L’idéal serait d’augmenter la fréquence des mutations multiples, sans augmenter celle des mutations simples. Ceci pourrait se faire chez les bactéries par le biais des « mutateurs transitoires » (3) qui se comportent comme des mutatrices, le temps d’une seule génération, et chez les organismes supérieurs, par le biais de mutations produites lors de la conversion génique (4).

En conclusion, on peut dire qu’en dépit de la grande diversité des stratégies adaptatives de la bactérie face aux défis de la nature, l’augmentation des taux de mutation n’est pas une méthode efficace pour sélectionner les événements doubles. Par contre, lorsque q’une mutation est favorisée, la sélection naturelle adopte la nouvelle stratégie de variation mise en place. D’un autre côté, force est de constater que la configuration est ultrasélectionniste chez la bactérie, alors qu’elle ne l’est heureusement pas chez l’homme.

L’évolution moléculaire, notamment au travers des capacités adaptatives et d’apprentissage d’organismes simples, fait donc preuve d’une plus grande autonomie que ne le prévoit le schème néodarwiniste. Non seulement, elle est capable de répondre aux contraintes de l’environnement en faisant varier certaines régions précises du génome, mais encore elle adapte ses stratégies en fonction de la mise en place d’un système de régulation optimal (correctif, adaptatif ou évolutif).

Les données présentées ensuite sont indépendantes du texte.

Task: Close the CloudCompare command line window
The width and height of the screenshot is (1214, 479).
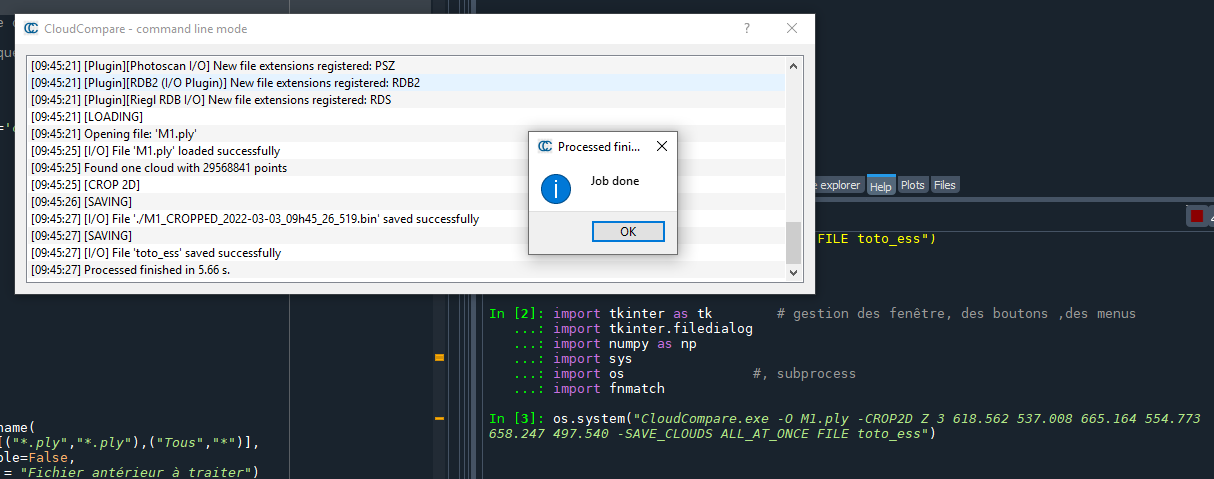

Les données de Jacques Ninio enrichissent la vue simpliste que l’on pourrait avoir à propos des mécanismes de sélection naturelle. Elles montrent que le schéma classique de variations aléatoires et de stabilisation sélective que les « darwinistes neuraux » ont appliqué aux réseaux de neurones n’est déjà pas justifié à l’échelle des procaryotes. De plus, elles nous encouragent à penser que les mécanismes macroévolutifs sont d’un tout autre ordre, et relèvent d’une métaplasticité spécifique à une spéciation donnée.

(1): J. Ninio (1987): Kinetic devices in protein synthesis, DNA replication and mismatch repair. Cold Spring Harb. Symp. Qunat. Biol. 52, 639-6465.
(2): J. Ninio et V. Bokor (1986): Stratégies d’adaptation moléculaire. La vie des sciences 3, 121-136.
(3): J. Ninio (1991): Transient mutators: a semiquantitative analysis of the influence of translation and transcription errors on mutation rates. Genetics 129, 957-962.
(4): J. Ninio (1996): Gene conversion as a focusing mechanism for correlated mutations: a hypothesis. Molecular and General Genetics 251, 503-508.